12. In that respect both Tracey (No.2) and the present case are very different from the situation disclosed in Breslin v. McKenna [2008] IESC 43, [2009] 1 IR 298. In that case the plaintiffs contended that the defendants had planned a major explosion in Omagh, Co. Tyrone in August 1998 which had caused a major loss of life and injury to innocent by-standards and they had commenced civil proceedings before the Northern Irish courts claiming damages in respect of those appalling injuries. To that end they also sought access in this jurisdiction to books of evidence supplied by the prosecution to the accused pursuant to statute for the purposes of a criminal prosecution before the Special Criminal Court in this State. Here it must be stressed that the plaintiffs in that case had never contended that this material had actually been opened in open court and the decision in Breslin does not proceed on this basis. The Supreme Court nonetheless sanctioned the use of the material for the purposes of the Northern Irish proceedings.

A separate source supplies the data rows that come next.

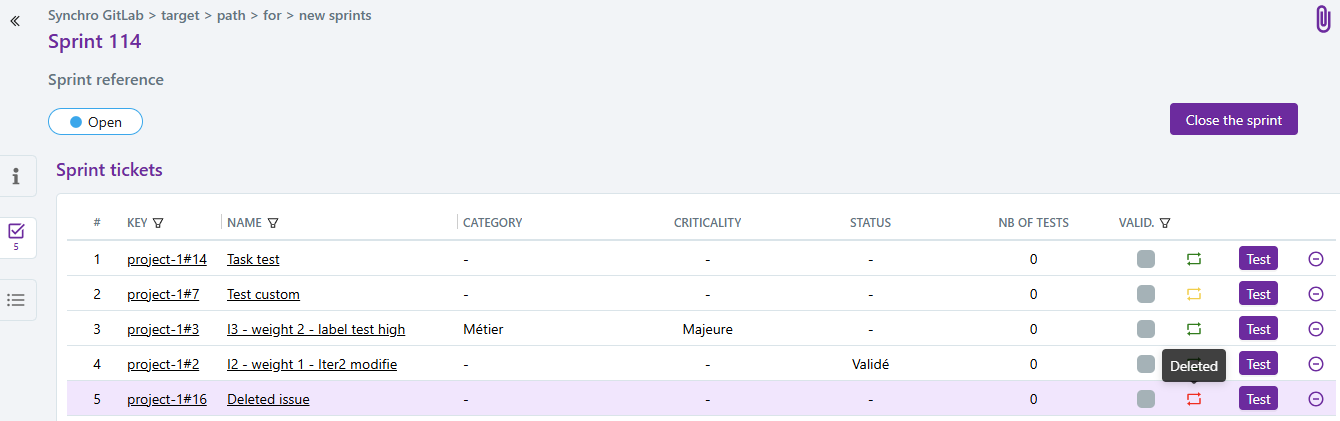Toggle validation box for Test custom
The width and height of the screenshot is (1340, 421).
[1146, 294]
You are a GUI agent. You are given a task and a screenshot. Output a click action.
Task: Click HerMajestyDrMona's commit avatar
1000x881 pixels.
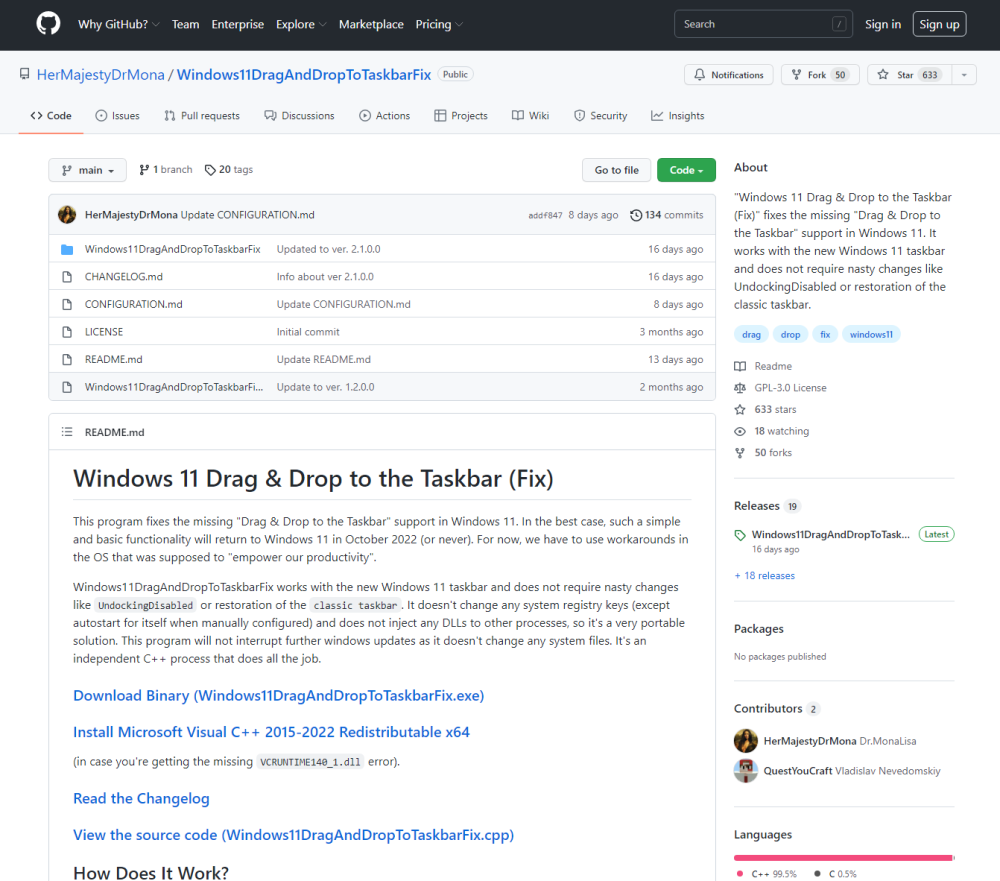pyautogui.click(x=67, y=215)
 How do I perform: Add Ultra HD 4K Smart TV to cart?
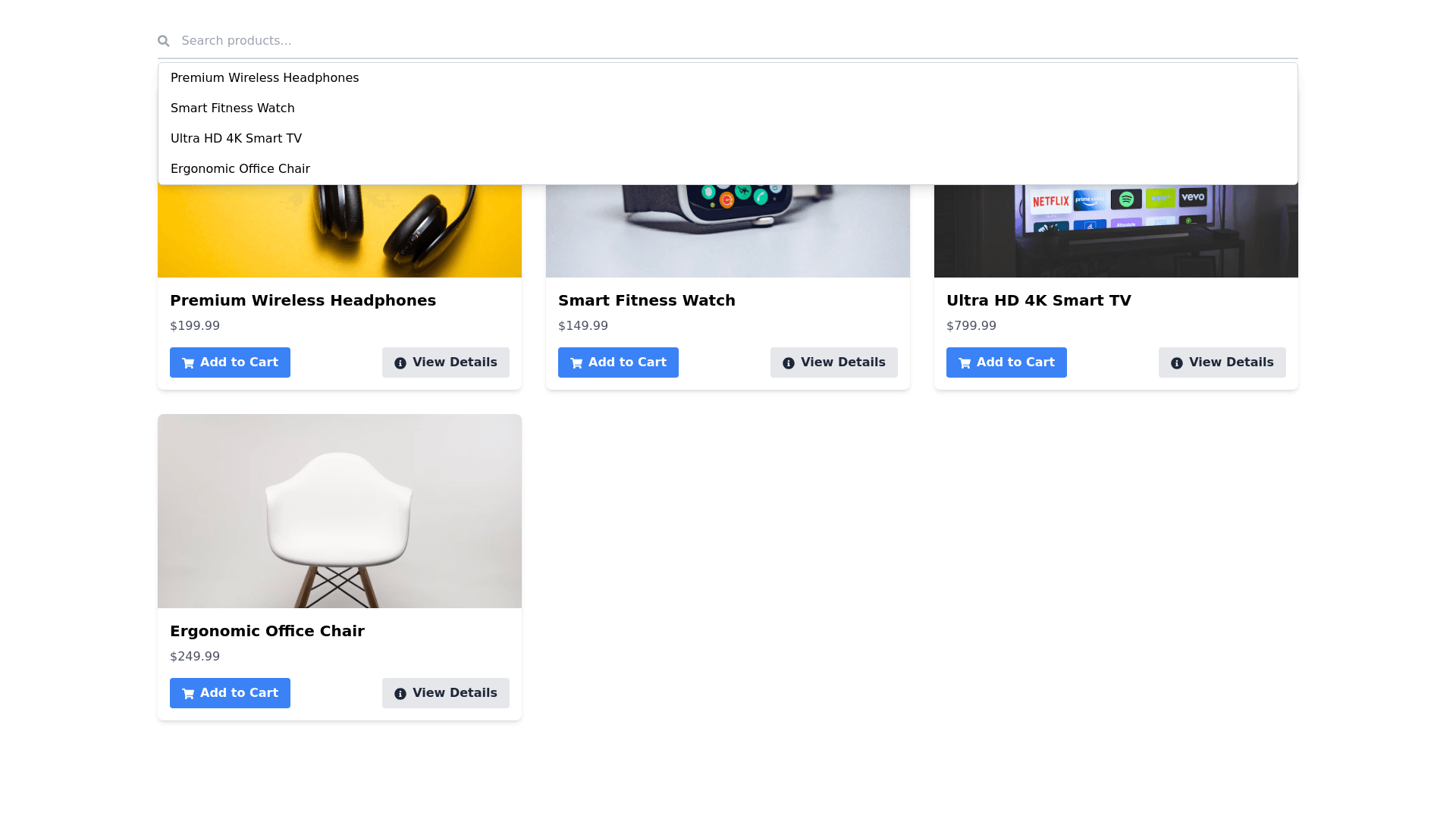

13. Mr. Colgan was at pains to submit that the Director had no locus standi to interfere in civil proceedings of this kind by seeking documents which the parties had produced for their own purposes in that litigation. It is perhaps unnecessary for the purposes of this application to decide whether a party seeking such access has to establish that he or she has a good reason to seek such documentation. It is sufficient to say that, just as was the case in Tracey (No.2), the Director can plainly point to such good reason. She is the person authorised by law to prosecute crimes and offences of this nature “in the name of the People” in the manner envisaged by Article 30.3 of the Constitution. It is not denied that the document in question is plainly relevant to the full presentation of certain material which the prosecution may wish to lead as evidence in the course of the prosecution of Mr. Byrne in respect of these offences. While again abjuring any views on the admissibility of any such evidence – which, to repeat, will be entirely a matter for the trial judge – it would nonetheless be only appropriate that the Director should be permitted to have access to such material.

Conclusions
14. In these circumstances and for all the reasons which I have ventured to set out, I would accordingly direct the Courts Service to provide the Director of Public Prosecutions with a copy of the statement made by Mr. Byrne in the course of these proceedings, assuming always that a copy has been so retained by them for the purposes of the court file.